Thursday, 14 July 2011

Gallery Interaction with Sheridan Quigley: Colouring the light


Catherine Yass' images, still and moving, were eliciting very enthusiastic responses from gallery visitors on Saturday afternoon. Watching people viewing the work, there was a sense that they were both enthralled and unnerved.
One of Yass' tradmarks is the intense colour that radiates from her lightboxes, either as negative light that glows, such as the "Decommissioned" series, or the surreal solidity of the atmosphere in the "Sleep" series, which looks as if you could prod it.

The idea behind the gallery interaction was to give visitors an opportunity to make their own images from layers of translucent colour, which we then hung in the stairwell to collect the light from the seafront.

There was a wide array of responses, from young and old, some taking inspiration from their own dream landscapes, others responding to the sea views and the underwater qualities of the materials.

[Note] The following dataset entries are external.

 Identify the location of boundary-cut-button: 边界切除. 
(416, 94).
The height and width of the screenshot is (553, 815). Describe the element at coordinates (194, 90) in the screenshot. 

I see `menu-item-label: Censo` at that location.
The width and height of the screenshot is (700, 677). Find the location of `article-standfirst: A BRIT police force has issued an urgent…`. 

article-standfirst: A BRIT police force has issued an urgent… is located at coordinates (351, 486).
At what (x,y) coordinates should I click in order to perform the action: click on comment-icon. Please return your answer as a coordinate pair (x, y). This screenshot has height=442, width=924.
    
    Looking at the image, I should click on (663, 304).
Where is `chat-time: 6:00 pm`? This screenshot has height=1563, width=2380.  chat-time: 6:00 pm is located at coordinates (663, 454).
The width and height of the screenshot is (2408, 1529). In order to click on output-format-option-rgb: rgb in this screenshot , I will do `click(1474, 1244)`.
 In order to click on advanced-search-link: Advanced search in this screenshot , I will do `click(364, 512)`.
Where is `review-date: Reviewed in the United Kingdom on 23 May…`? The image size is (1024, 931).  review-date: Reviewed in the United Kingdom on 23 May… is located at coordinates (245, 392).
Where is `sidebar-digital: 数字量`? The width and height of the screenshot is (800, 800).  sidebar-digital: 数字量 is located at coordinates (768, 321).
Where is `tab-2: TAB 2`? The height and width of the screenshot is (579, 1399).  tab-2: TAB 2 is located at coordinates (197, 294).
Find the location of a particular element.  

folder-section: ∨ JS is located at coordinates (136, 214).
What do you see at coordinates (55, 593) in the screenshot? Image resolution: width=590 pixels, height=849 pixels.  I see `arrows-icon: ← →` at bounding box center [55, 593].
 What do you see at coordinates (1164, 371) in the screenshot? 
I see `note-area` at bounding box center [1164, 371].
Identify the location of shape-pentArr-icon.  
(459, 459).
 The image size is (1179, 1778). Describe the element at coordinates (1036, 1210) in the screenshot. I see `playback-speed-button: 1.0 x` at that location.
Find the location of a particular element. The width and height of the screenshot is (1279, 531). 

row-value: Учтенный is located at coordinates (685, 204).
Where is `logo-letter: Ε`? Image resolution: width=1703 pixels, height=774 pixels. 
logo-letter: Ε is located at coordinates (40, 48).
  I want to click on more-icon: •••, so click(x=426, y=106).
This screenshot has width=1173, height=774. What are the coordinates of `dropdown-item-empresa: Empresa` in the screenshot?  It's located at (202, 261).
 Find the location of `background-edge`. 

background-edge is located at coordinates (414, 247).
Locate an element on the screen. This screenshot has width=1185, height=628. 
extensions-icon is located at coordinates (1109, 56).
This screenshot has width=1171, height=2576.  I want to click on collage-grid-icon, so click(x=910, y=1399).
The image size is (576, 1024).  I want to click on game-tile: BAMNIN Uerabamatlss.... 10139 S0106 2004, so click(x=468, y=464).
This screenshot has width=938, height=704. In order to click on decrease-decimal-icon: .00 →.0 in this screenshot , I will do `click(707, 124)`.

Yass' films in particular caught the imagination of the people I spoke to, with the sensation they evoke of floating or falling through spaces where up and down are not fixed. A particular favourite seems to be the "Lock", on the Three Gorges Dam of Yangtze River: quite a number of visitors commented on the menacing sense of environmental damage it expresses. The Sovereign Lighthouse film, while inducing a surprising amount of seasickness, is a fabulous sense-surround of this extraordinary local landmark.